And then there was today. It was a small gathering of my husband's writer's club, so my avoidance of stuff was very noticeable. And instead of being sensible and strictly avoiding everything except my own offerings, I caved to trying a chocolate chip pie. I only had a couple of bites, and I avoided eating any crust, but there was enough gluten in the filling that I could feel it within minutes. Blast! So then after we needed real food and we grabbed fish & chips at a local drive-thru spot. I figured I'd already blown it, and I was very hungry, so I might as well. Why do I do this to myself? My whole abdominal area is all inflammed and swollen up so that I just had to loosen my belt, and I feel my gallbladder complaining. I was already tired from a bad night's sleep, and now I can't seem to work up the umph to get upstairs and make dinner.
This reminds me why I've started taking gluten free eating so very seriously. I'm taking a sulphur supplement now, and my mother keeps telling me it will cure my gluten intolerance. Well, it has given me more energy and makes my skin look really nice, but no sign of improvement on the gluten front, as today's experiences make clear.

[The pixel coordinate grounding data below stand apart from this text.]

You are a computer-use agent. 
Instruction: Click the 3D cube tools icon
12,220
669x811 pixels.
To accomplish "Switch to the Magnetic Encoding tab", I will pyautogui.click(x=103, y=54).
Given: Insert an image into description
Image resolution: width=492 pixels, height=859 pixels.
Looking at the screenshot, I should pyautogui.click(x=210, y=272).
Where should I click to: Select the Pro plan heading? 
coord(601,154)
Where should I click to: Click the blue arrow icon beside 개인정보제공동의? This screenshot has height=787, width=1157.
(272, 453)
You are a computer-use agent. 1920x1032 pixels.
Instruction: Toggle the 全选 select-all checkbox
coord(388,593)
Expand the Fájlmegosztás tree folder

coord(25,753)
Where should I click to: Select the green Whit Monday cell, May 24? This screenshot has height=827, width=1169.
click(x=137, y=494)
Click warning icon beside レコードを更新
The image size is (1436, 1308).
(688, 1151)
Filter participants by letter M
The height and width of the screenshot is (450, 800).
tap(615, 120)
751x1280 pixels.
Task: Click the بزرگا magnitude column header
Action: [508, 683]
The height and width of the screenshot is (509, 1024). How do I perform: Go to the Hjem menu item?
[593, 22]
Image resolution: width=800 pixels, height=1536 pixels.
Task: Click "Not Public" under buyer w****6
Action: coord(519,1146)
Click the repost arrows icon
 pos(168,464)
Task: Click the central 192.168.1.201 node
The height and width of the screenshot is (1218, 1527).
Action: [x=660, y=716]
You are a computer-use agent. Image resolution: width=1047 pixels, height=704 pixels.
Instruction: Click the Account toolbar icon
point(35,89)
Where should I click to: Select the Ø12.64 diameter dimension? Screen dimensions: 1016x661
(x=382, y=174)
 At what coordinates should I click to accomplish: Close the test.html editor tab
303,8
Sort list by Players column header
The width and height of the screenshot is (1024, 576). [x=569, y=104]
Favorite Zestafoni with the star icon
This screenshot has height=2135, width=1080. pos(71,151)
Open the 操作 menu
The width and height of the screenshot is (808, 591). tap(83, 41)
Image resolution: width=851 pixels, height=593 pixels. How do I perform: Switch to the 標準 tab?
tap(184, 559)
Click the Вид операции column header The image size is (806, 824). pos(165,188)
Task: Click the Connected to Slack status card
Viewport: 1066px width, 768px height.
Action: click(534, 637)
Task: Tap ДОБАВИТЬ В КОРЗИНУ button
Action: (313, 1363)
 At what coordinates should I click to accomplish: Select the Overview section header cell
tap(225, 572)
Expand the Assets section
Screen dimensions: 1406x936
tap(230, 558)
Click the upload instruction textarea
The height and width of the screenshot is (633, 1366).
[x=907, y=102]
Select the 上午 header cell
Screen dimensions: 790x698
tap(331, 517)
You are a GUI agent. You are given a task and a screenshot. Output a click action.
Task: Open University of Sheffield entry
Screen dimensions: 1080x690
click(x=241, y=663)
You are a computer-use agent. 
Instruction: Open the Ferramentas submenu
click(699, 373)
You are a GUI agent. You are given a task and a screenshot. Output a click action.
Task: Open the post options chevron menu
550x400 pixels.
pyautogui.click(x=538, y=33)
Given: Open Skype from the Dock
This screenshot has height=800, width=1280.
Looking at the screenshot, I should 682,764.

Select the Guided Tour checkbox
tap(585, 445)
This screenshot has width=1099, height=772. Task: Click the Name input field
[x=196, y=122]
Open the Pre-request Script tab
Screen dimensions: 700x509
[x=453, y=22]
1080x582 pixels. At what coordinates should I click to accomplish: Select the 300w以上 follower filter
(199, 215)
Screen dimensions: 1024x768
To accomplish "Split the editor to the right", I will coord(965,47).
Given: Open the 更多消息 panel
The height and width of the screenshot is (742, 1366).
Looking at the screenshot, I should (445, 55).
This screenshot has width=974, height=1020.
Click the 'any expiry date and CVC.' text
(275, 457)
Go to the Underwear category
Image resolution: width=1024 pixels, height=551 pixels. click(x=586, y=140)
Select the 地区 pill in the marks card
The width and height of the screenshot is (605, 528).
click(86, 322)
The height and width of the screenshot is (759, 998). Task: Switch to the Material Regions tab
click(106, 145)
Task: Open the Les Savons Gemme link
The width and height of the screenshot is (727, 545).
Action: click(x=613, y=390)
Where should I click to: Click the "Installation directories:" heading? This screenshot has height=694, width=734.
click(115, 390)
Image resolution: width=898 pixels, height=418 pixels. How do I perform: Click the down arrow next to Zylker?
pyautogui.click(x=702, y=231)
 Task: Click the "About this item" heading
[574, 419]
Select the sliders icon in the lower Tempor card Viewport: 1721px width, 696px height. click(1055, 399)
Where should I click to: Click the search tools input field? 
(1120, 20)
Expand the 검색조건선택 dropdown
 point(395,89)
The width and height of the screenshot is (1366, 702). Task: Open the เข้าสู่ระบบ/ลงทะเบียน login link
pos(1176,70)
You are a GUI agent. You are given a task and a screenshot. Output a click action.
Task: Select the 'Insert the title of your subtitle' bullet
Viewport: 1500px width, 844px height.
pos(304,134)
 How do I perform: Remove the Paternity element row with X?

On Sunday I made a gluten free version of Lemon Cake with Lemon Curd and Mascarpone Cheese. Yummy! I'm just calling it a Lemon Cream Cake now, since it's basically a cake soaked with lemon syrup, and cream with lemon curd. On the second day, it tastes like the very best lemonade you've ever had. You can find the recipe on Epicurious.com (not gluten free, but I substituted Mama's Almond Blend Flour and added 1/2 teaspoon of xanthan gum and it worked great). It's good to feel like I can enjoy treats like this without suffering.
The moral of the story is, better to be impolite than suffer!
Whoohoo! My pie crust was the most successful pie crust I ever made! So far I made a wonderful quiche and a delightful apple pie. The crust wasn't perfect, I have intentions of making some tweaks, but it turned out crunchy and with good flavor. Pie crust has always been tough on me before, can't seem to be gentle enough, but the glory of gluten free is the gluten can't toughen your goods!
Tonight I made gluten free french fried onion rings. Bonus to that idea, no hydrogenated oils either! And it was remarkably easy and tasty. I just took a couple of medium onions and sliced them thin (about 1/8"), separated the rings, and spread them on a paper towel to dry for a bit. Then I beat an egg with a 1/2 teaspoon of mustard, some milk, and a few shakes of salt. (I used Walla Walla Onion Mustard w/Roasted Garlic, you can use any dijon mustard, or try something wild like Cranberry or Cajun mustard.) Then I took Bob's Red Mill Gluten Free Pancake Mix, added a few shakes of salt and pepper, and mixed it with my hands. I put a lump of coconut oil in a baking pan and let it melt. When it was ready, I grabbed a handful of onion and dunked it in the egg wash, and then into the pancake mix, and tossed the handful into the melted coconut oil. Baked the whole mess at 400 degrees for long enough to turn them golden brown and toasty. They were so yummy I had to take a few down to my husband as a preview. Then I turned it all into a smashing good green bean casserole. Getting ready for Thanksgiving, you know!
Dinner was amazing, and I'm feeling pretty satisfied with myself. My honey had been having a lousy day, and that meal - green bean casserole, maple smokehouse chicken, roasted home-grown winter squash - was the first thing to get a happy face out of him. Gluten free can be satisfying for everybody, don't let anybody tell you different!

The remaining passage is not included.